• EXERCISE PASSAGE:
I’ve been meaning to post these for a while: six ‘one page guides’ (ok, so actually one of them has two pages..) that I created for the Video Change project with Oxfam.
These are slightly different from the usual ‘one page guides‘ – but hopefully they may prove useful to others running in person or online training around the basics of making video for the web, or about using online video in activism and campaigning.
An overview guide created to step participants in the course through capture, transfering, editing and uploading their video content.
Step 5 of the guide is specific to Video Change – so would need changing for any other use.
2) Collecting videos with VodPod
Whilst we had some problems with getting the VodPod widgets to work properly we did use it in Week 2 of the Video Change course to invite participants to collect and share their favorite videos. There is definitely potential for VodPod as a tool for use by Youth Services and websites to clip and display some of the best positive video clips on the web direct to their websites and blogs.
Again, this guide includes some Video Change specific bits in the ‘challenge’ box – so you download the VodPod PDF here, or download the original word document to update this guide for your own settings.
3) Finding and using Stock Footage
This guide should be generic and ready to do without adaptation and includes five sites to search for creative commons and public domain footage.
So if you regularly try and explain to people how they can use stock footage in their video making you might find it handy and it is ready for download as a PDF here. Of course, you may want to download the MS Word file original and change the list of stock video sources to point to your own favourites.
4) Sharing Videos on YouTube
This one page guide includes tips for upload a video to YouTube and for getting it seen by careful naming of the video and using the playlist, favourite and sharing features.
5) Six approaches to Video Change
As part of the Video Change course we explored different ways in which campaigners could add online video their the campaigning toolbox. This guide outlines six different ways in which video can be used in activism – from video petitions through to video reporting and using video conversation tools like Seesmic.
6) Creating a Sisters on the Planet clip
The final module of Video Change invited participants to create their own Sisters on the Planet video clips. If you’re running a video making course you could do worse than to set creating a Sisters on the Planet video making challenge to your students – and I’m sure Oxfam would be happy to feature and use some of the resulting clips. This guide is also available to adapt for other video making challenges.
As with all the one page guides these are all licensed under a Creative Commons license to allow them to be adapted and re-used. However, please do note the request for these guides in particular that if you do find them useful that you credit Oxfam.org.uk and consider making a donation or taking a campaign action from here in return for getting the resources for free.

• THE DATA:

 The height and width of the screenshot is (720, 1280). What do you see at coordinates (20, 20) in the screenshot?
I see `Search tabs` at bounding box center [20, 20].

• TASK SET:
1: Quote the post on the Video Change guides word for word, starting with "2) Collecting videos" and going on through "websites and blogs.".
2: Answer these questions from the post on the Video Change guides:
(a) In which week of the Video Change course was VodPod used?
(b) How many sites for finding footage does the stock footage guide include?
(c) What did the final module of Video Change invite participants to create?
3: List every YouTube feature that the post on the Video Change guides says the YouTube guide covers for getting a video seen.
The listing plays no part in this exercise.

• COMPLETED EXERCISE:
1:
2) Collecting videos with VodPod
Whilst we had some problems with getting the VodPod widgets to work properly we did use it in Week 2 of the Video Change course to invite participants to collect and share their favorite videos. There is definitely potential for VodPod as a tool for use by Youth Services and websites to clip and display some of the best positive video clips on the web direct to their websites and blogs.

2:
(a) Week 2
(b) Five
(c) Their own Sisters on the Planet video clips

3:
playlist
favourite
sharing